• [EXERCISE DESCRIPTION] Using the records below, filter out every line that lacks "Image" and copy the rest.

Data excerpts:
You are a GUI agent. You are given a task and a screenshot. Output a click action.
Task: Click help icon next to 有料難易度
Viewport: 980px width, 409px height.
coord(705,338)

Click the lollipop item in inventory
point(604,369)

--

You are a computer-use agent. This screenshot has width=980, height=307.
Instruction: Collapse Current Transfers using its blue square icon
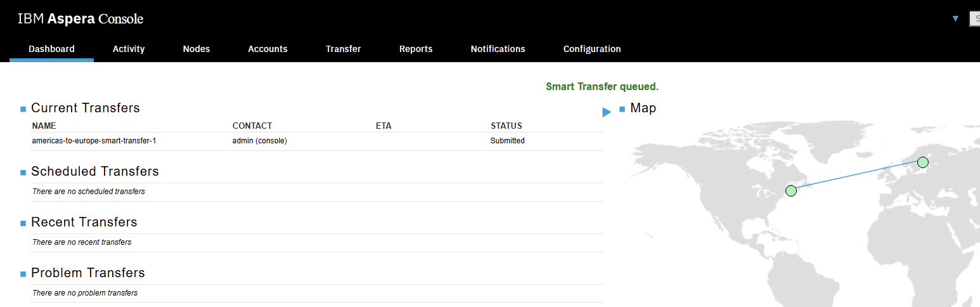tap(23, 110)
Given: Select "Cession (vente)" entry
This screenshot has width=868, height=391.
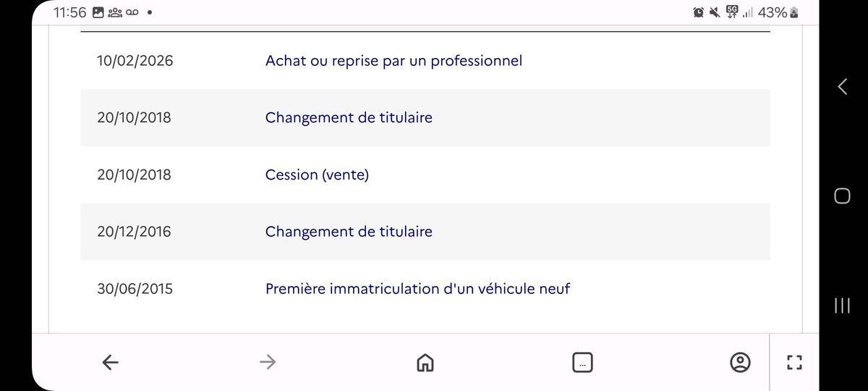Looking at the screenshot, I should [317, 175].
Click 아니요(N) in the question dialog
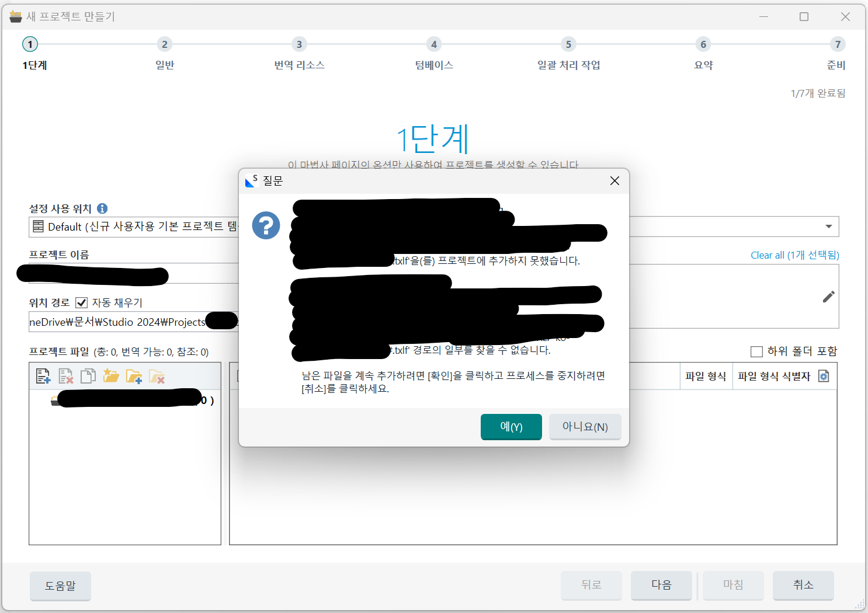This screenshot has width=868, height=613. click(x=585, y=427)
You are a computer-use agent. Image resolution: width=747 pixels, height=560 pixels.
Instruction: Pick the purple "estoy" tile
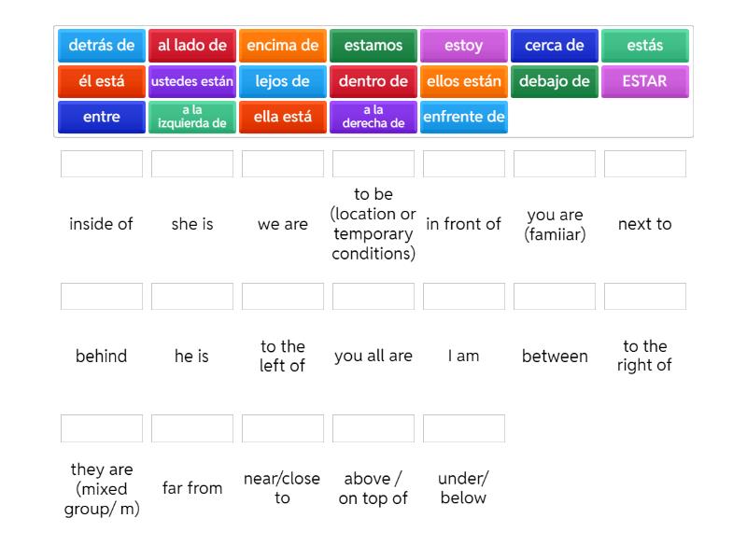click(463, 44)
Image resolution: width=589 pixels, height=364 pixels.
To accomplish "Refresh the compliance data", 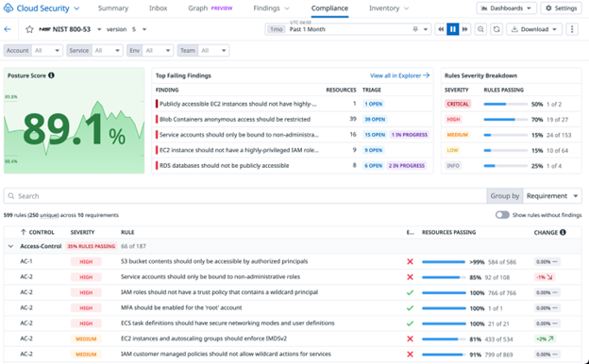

• [YOUR RESPONSE]
You are a computer-use agent. Image resolution: width=747 pixels, height=560 pixels.
Image resolution: width=589 pixels, height=364 pixels.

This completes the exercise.